Le garde des Sceaux, Gérald Darmanin, a adressé à son homologue de l'Intérieur, Laurent Nuñez, un courrier de 12 pages daté du 29 juillet, révélé samedi par Le Monde et consulté par l'AFP. Ce document, qui fait grand bruit, détaille une litanie de dysfonctionnements « d'ordre structurel » dans la prise en charge judiciaire des violences sexuelles faites aux enfants, un contentieux devenu prioritaire depuis l'affaire Lyhanna.
Un « stock fantôme » de procédures non transmises
La principale défaillance identifiée par les parquets généraux est un gigantesque « stock fantôme » : des milliers de procédures n'ont jamais été transmises à la justice, restant inconnues des parquets. À Nîmes, 1 275 procédures « fantômes » ont ainsi été découvertes ; à Caen, 905. À Agen, « un nombre important de procédures en cours » n'a « donné lieu à aucune information du parquet ». À Melun, « de très nombreuses procédures (ont été) laissées sans investigation pendant des mois, voire des années, alors même que l'auteur était souvent désigné ou aisément identifiable ».
Le ministre souligne que « les écarts entre extractions de données effectuées par les tribunaux judiciaires et la réalité des services sont systématiques ». À Bourges, une quinzaine de procédures ont été « purement et simplement perdues », 17 à Angers, six à Annecy, et 23 « non localisées » à Paris.

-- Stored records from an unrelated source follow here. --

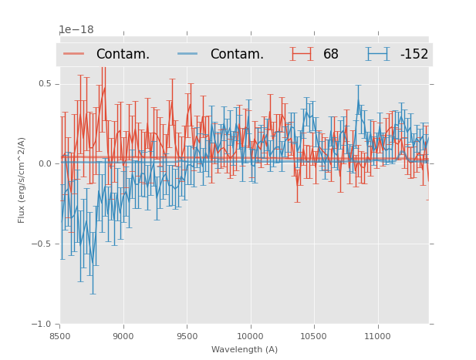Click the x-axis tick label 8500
[x=60, y=335]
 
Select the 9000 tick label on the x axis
[x=123, y=335]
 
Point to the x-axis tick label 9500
[x=187, y=335]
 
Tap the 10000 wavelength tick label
[x=250, y=335]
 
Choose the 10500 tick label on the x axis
[x=314, y=335]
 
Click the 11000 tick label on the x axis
[x=377, y=335]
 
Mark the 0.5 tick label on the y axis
[x=45, y=83]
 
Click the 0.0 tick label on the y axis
[x=45, y=163]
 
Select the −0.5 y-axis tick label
[x=43, y=244]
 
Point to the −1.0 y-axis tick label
[x=43, y=324]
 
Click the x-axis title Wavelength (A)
[x=245, y=349]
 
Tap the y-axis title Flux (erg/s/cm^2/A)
[x=22, y=180]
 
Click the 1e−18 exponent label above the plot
[x=76, y=30]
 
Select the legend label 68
[x=331, y=54]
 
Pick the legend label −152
[x=414, y=54]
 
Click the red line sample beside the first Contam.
[x=74, y=54]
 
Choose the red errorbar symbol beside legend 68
[x=302, y=54]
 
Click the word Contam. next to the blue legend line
[x=237, y=54]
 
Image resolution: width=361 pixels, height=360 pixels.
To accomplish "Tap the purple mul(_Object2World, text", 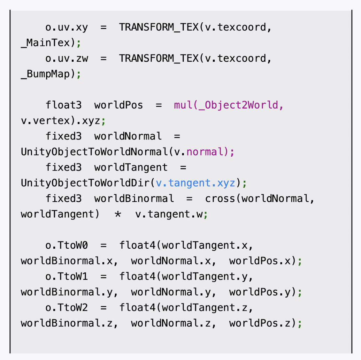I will [x=229, y=105].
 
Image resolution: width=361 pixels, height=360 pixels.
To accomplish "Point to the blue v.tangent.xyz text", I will [x=196, y=183].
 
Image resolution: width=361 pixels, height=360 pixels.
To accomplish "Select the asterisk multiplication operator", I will [x=118, y=214].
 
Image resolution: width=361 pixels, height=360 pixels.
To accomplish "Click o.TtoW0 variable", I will [x=67, y=245].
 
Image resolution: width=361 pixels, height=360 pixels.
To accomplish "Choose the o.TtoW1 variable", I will [x=67, y=276].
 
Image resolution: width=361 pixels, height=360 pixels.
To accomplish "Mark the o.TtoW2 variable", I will [x=67, y=307].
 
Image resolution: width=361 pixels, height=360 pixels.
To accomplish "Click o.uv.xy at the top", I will [x=67, y=27].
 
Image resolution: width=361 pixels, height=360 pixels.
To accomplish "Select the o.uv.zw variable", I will [x=67, y=58].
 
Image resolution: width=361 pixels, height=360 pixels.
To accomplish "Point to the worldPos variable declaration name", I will [x=118, y=105].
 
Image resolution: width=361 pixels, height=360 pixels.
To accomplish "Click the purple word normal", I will [x=205, y=152].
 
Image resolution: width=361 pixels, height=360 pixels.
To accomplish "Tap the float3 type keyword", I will [x=64, y=105].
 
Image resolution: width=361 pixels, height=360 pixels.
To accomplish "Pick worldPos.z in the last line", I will [x=260, y=323].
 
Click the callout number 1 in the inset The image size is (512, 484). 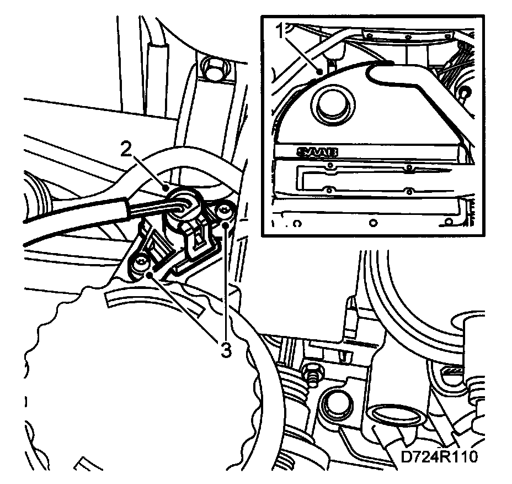pyautogui.click(x=281, y=31)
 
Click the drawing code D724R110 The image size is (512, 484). pyautogui.click(x=439, y=456)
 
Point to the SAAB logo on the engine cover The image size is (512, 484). pyautogui.click(x=317, y=152)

Ces chiffres illustrent l'ampleur du problème.
Un sous-dimensionnement « parfois extrême » des effectifs
Le manque d'effectifs est le problème le plus criant. Le courrier cite l'exemple du Mans : « Cinq OPJ (officiers de police judiciaire) et un APJ (agent de police judiciaire) au groupe de protection des familles du Mans pour plus de 4 000 procédures ». Un « sous-dimensionnement parfois extrême » pour un enjeu théoriquement prioritaire.
Des formations inadaptées et des pratiques critiquées
La formation des enquêteurs est également pointée du doigt. À Bordeaux, un réserviste auditionnait des enfants de moins de 10 ans par téléphone. À Besançon, on signale « la persistance d'auditions de mineurs victimes mal faites, avec des questions fermées ou des observations déplacées ». Ces pratiques peuvent avoir des conséquences graves sur le traitement des dossiers.
Un manque d'intérêt de certaines hiérarchies locales
Le courrier relève aussi un manque d'intérêt de certains commissariats ou gendarmeries, où la « hiérarchie (faisait) manifestement primer des priorités locales, notamment d'ordre public ». À Limoges, le parquet général a noté un « investissement professionnel insuffisant, y compris dans les unités spécialisées ».
Réactions et suites
Gérald Darmanin propose une rencontre avec Laurent Nuñez le 3 septembre pour « engager un échange constructif avec l'ensemble des services ». Le ministre de l'Intérieur, par son entourage, « regrette la fuite prématurée de ce document qui est un document de travail en cours d'expertise par ses services, qui s'appliquent à élaborer des solutions avec rigueur et pragmatisme ».
Ludovic Friat, président du principal syndicat de magistrats (USM), y voit la confirmation « des constats » mis en lumière par l'USM, « sur les moyens, notamment des services d'enquête ». Grégory Joron, secrétaire général du syndicat Un1té police FO, résume : « On a des portefeuilles saturés, des flux qui explosent et font augmenter le stock, un manque d'enquêteurs » et « des outils pas adaptés ».